- **CONSIGNE**
Rédigez la suite du texte ci-dessous sur le traitement des maladies mentales sans médicaments en Norvège, en reprenant après sa dernière phrase.

----- TEXTE FOURNI

La Norvège, pionnière dans le traitement non médical des maladies mentales

Le traitement des maladies mentales sans médicaments est une réalité à l'hôpital psychiatrique d'Åsgård en Norvège. Les psychiatres cherchent à répondre à la question de savoir si les antipsychotiques sont aussi efficaces qu'on le prétend.
La Norvège, pionnière dans le traitement non médical des maladies mentales
Sergio De Dios González

Rédigé et vérifié par le psychologue Sergio De Dios González.

Dernière mise à jour : 28 mai, 2020

Le traitement des maladies mentales sans faire usage de médicaments est une option qui a toujours été sur la table et cela reste aujourd’hui une option en Norvège. Cependant, à partir du milieu du XXe siècle, elle est devenu une sorte d’utopie pour la branche la plus médicale et physiologique de la psychologie.

----------
----- DONNÉES ENREGISTRÉES

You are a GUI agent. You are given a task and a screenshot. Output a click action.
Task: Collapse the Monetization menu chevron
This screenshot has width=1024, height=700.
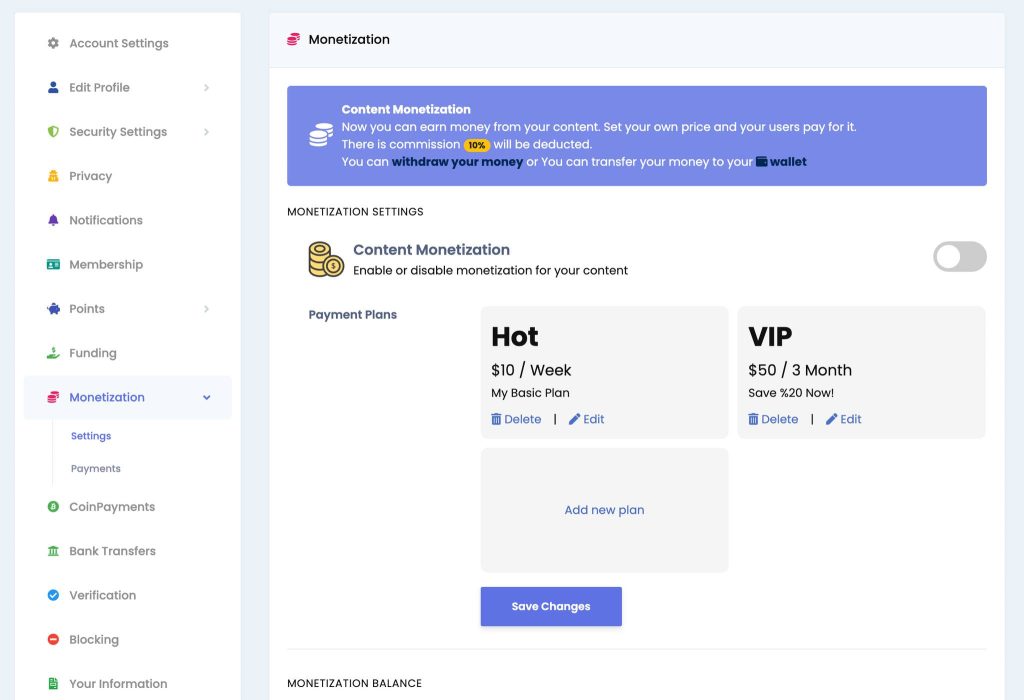click(206, 397)
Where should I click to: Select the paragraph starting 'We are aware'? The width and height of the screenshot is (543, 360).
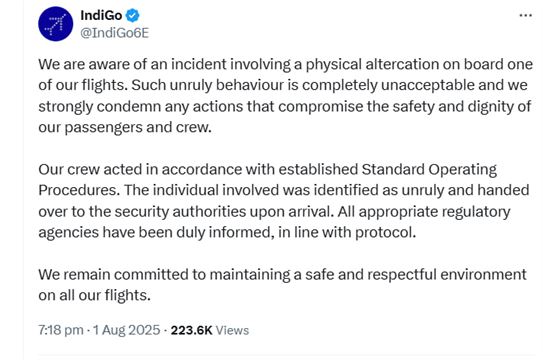(285, 96)
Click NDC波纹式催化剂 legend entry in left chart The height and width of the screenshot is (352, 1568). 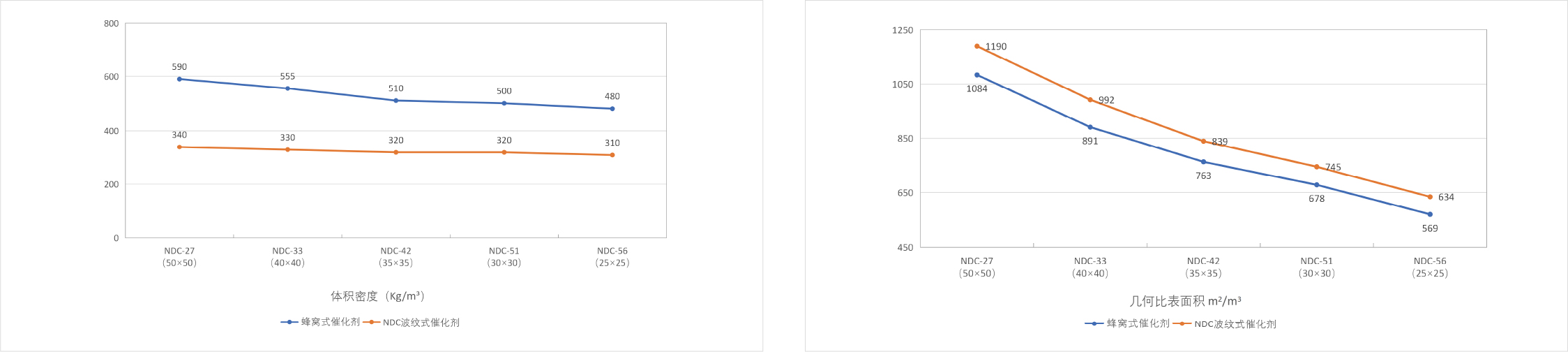(421, 323)
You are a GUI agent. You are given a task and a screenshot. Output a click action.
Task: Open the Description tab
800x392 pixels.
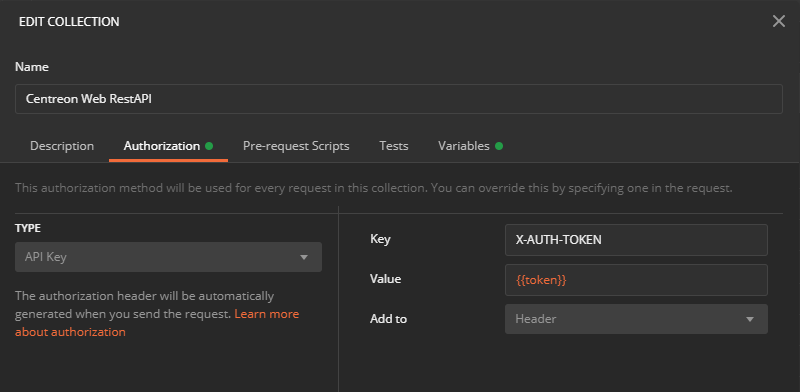pyautogui.click(x=62, y=146)
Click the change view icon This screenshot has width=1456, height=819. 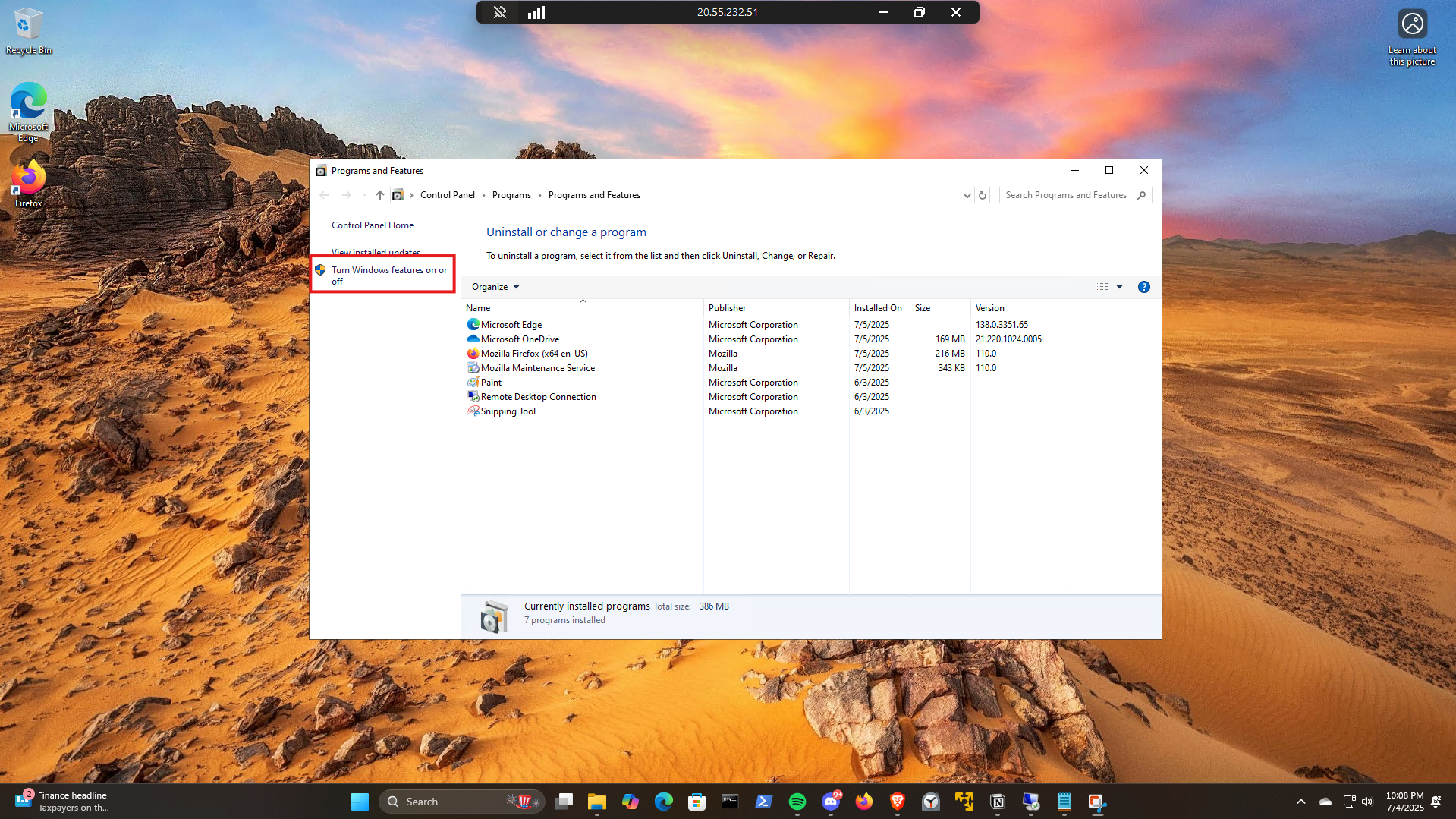click(1102, 287)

----------

- **RÉPONSE ATTENDUE**
Avec la découverte et la production de masse des neuroleptiques, on pensait qu’un tournant avait été atteint. Les créateurs et les promoteurs de ce type de médicaments ont fait valoir l’idée que les problèmes de l’esprit avaient eux aussi une racine fondamentalement organique. Il est donc devenu possible de les traiter par l’ingestion de composés chimiques. Ainsi, l’idée qu’il était impossible de traiter les maladies mentales sans recourir aux médicaments est alors devenue largement acceptée.

Cependant, il y a toujours eu un courant parallèle qui voyait les choses différemment. Il ne s’agissait pas seulement d’une position théorique, car il existe encore de nombreuses applications pratiques dont les résultats sont encourageants.

Sur la base de cette pratique parallèle, l’hôpital psychiatrique d’Åsgård, en Norvège, a commencé à traiter les maladies mentales sans recourir aux médicaments.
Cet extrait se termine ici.